## EXERCISE MATERIAL
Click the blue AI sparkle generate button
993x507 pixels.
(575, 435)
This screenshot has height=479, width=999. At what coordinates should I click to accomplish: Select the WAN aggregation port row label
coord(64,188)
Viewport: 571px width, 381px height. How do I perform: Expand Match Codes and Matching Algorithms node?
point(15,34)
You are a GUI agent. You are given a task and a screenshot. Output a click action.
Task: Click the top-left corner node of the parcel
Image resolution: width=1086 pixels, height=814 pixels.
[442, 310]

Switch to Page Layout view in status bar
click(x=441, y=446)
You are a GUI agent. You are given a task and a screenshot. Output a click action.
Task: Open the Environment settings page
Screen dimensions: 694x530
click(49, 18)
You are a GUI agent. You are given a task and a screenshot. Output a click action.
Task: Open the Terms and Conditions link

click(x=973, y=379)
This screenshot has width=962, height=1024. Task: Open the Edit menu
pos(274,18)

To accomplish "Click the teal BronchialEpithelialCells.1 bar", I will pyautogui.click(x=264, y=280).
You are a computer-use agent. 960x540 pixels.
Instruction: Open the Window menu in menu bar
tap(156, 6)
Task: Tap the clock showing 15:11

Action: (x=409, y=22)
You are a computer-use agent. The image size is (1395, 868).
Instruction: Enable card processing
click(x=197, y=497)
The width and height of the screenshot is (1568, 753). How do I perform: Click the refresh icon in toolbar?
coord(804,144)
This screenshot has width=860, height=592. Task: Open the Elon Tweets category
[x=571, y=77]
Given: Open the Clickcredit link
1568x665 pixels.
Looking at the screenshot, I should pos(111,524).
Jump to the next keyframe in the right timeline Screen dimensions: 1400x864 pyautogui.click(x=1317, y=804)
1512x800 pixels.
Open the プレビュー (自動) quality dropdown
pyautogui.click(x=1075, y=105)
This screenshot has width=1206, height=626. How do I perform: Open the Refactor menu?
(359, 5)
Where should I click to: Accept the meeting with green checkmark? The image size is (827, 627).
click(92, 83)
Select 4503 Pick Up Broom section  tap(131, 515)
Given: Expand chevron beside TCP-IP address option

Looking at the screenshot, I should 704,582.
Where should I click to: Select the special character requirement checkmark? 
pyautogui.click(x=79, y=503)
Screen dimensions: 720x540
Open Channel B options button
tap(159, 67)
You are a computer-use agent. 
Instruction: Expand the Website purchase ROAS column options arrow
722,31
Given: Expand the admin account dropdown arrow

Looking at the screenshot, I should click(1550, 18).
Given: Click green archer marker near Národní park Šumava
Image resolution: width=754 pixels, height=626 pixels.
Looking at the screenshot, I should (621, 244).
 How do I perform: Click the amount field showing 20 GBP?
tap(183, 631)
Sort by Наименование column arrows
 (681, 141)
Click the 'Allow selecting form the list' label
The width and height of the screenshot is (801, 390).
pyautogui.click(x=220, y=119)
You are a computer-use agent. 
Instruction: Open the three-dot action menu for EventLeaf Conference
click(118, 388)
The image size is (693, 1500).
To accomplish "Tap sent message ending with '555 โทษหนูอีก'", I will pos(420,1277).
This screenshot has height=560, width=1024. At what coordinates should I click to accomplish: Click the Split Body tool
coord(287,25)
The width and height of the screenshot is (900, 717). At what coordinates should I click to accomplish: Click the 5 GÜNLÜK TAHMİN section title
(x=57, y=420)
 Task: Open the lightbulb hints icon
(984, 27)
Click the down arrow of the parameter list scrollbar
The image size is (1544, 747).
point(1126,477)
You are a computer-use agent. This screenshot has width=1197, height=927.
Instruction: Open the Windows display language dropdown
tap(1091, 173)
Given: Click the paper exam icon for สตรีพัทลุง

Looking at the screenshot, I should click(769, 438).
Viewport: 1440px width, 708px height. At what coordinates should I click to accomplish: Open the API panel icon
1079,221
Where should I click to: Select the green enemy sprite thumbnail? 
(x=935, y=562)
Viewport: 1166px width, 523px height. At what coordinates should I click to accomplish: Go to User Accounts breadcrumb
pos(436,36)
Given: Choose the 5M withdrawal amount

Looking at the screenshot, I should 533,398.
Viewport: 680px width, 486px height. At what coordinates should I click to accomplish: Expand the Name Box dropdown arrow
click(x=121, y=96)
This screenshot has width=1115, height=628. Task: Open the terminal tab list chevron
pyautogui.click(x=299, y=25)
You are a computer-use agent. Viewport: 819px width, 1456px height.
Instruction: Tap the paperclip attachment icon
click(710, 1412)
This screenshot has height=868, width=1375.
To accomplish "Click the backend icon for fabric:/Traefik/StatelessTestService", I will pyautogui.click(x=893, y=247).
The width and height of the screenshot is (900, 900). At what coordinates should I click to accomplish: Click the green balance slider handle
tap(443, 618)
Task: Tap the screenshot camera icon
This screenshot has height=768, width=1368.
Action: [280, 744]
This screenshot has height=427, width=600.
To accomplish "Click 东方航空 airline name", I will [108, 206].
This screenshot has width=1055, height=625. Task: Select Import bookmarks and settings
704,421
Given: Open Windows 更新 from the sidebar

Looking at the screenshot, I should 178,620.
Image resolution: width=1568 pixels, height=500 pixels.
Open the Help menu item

## EXERCISE DESCRIPTION
Print all of the entries exactly as they are written.

## RESPONSE
Click the blue AI sparkle generate button
993x507 pixels.
(575, 435)
This screenshot has height=479, width=999. At what coordinates should I click to accomplish: Select the WAN aggregation port row label
coord(64,188)
Viewport: 571px width, 381px height. How do I perform: Expand Match Codes and Matching Algorithms node?
point(15,34)
You are a GUI agent. You are given a task and a screenshot. Output a click action.
Task: Click the top-left corner node of the parcel
Image resolution: width=1086 pixels, height=814 pixels.
[442, 310]

Switch to Page Layout view in status bar
click(x=441, y=446)
You are a GUI agent. You are given a task and a screenshot. Output a click action.
Task: Open the Environment settings page
Screen dimensions: 694x530
click(49, 18)
You are a GUI agent. You are given a task and a screenshot. Output a click action.
Task: Open the Terms and Conditions link

click(x=973, y=379)
This screenshot has width=962, height=1024. Task: Open the Edit menu
pos(274,18)

To accomplish "Click the teal BronchialEpithelialCells.1 bar", I will pyautogui.click(x=264, y=280).
You are a computer-use agent. 960x540 pixels.
Instruction: Open the Window menu in menu bar
tap(156, 6)
Task: Tap the clock showing 15:11

Action: (x=409, y=22)
You are a computer-use agent. The image size is (1395, 868).
Instruction: Enable card processing
click(x=197, y=497)
The width and height of the screenshot is (1568, 753). How do I perform: Click the refresh icon in toolbar?
coord(804,144)
This screenshot has width=860, height=592. Task: Open the Elon Tweets category
[x=571, y=77]
Given: Open the Clickcredit link
1568x665 pixels.
Looking at the screenshot, I should pos(111,524).
Jump to the next keyframe in the right timeline Screen dimensions: 1400x864 pyautogui.click(x=1317, y=804)
1512x800 pixels.
Open the プレビュー (自動) quality dropdown
pyautogui.click(x=1075, y=105)
This screenshot has width=1206, height=626. How do I perform: Open the Refactor menu?
(359, 5)
Where should I click to: Accept the meeting with green checkmark? The image size is (827, 627).
click(92, 83)
Select 4503 Pick Up Broom section  tap(131, 515)
Given: Expand chevron beside TCP-IP address option

Looking at the screenshot, I should 704,582.
Where should I click to: Select the special character requirement checkmark? 
pyautogui.click(x=79, y=503)
Screen dimensions: 720x540
Open Channel B options button
tap(159, 67)
You are a computer-use agent. 
Instruction: Expand the Website purchase ROAS column options arrow
722,31
Given: Expand the admin account dropdown arrow

Looking at the screenshot, I should click(1550, 18).
Given: Click green archer marker near Národní park Šumava
Image resolution: width=754 pixels, height=626 pixels.
Looking at the screenshot, I should (621, 244).
 How do I perform: Click the amount field showing 20 GBP?
tap(183, 631)
Sort by Наименование column arrows
 (681, 141)
Click the 'Allow selecting form the list' label
The width and height of the screenshot is (801, 390).
pyautogui.click(x=220, y=119)
You are a computer-use agent. 
Instruction: Open the three-dot action menu for EventLeaf Conference
click(118, 388)
The image size is (693, 1500).
To accomplish "Tap sent message ending with '555 โทษหนูอีก'", I will pos(420,1277).
This screenshot has height=560, width=1024. At what coordinates should I click to accomplish: Click the Split Body tool
coord(287,25)
The width and height of the screenshot is (900, 717). At what coordinates should I click to accomplish: Click the 5 GÜNLÜK TAHMİN section title
(x=57, y=420)
 Task: Open the lightbulb hints icon
(984, 27)
Click the down arrow of the parameter list scrollbar
The image size is (1544, 747).
point(1126,477)
You are a computer-use agent. This screenshot has width=1197, height=927.
Instruction: Open the Windows display language dropdown
tap(1091, 173)
Given: Click the paper exam icon for สตรีพัทลุง

Looking at the screenshot, I should click(769, 438).
Viewport: 1440px width, 708px height. At what coordinates should I click to accomplish: Open the API panel icon
1079,221
Where should I click to: Select the green enemy sprite thumbnail? 
(x=935, y=562)
Viewport: 1166px width, 523px height. At what coordinates should I click to accomplish: Go to User Accounts breadcrumb
pos(436,36)
Given: Choose the 5M withdrawal amount

Looking at the screenshot, I should 533,398.
Viewport: 680px width, 486px height. At what coordinates should I click to accomplish: Expand the Name Box dropdown arrow
click(x=121, y=96)
This screenshot has width=1115, height=628. Task: Open the terminal tab list chevron
pyautogui.click(x=299, y=25)
You are a computer-use agent. Viewport: 819px width, 1456px height.
Instruction: Tap the paperclip attachment icon
click(710, 1412)
This screenshot has height=868, width=1375.
To accomplish "Click the backend icon for fabric:/Traefik/StatelessTestService", I will pyautogui.click(x=893, y=247).
The width and height of the screenshot is (900, 900). At what coordinates should I click to accomplish: Click the green balance slider handle
tap(443, 618)
Task: Tap the screenshot camera icon
This screenshot has height=768, width=1368.
Action: [280, 744]
This screenshot has height=427, width=600.
To accomplish "Click 东方航空 airline name", I will [108, 206].
This screenshot has width=1055, height=625. Task: Select Import bookmarks and settings
704,421
Given: Open Windows 更新 from the sidebar

Looking at the screenshot, I should 178,620.
Image resolution: width=1568 pixels, height=500 pixels.
Open the Help menu item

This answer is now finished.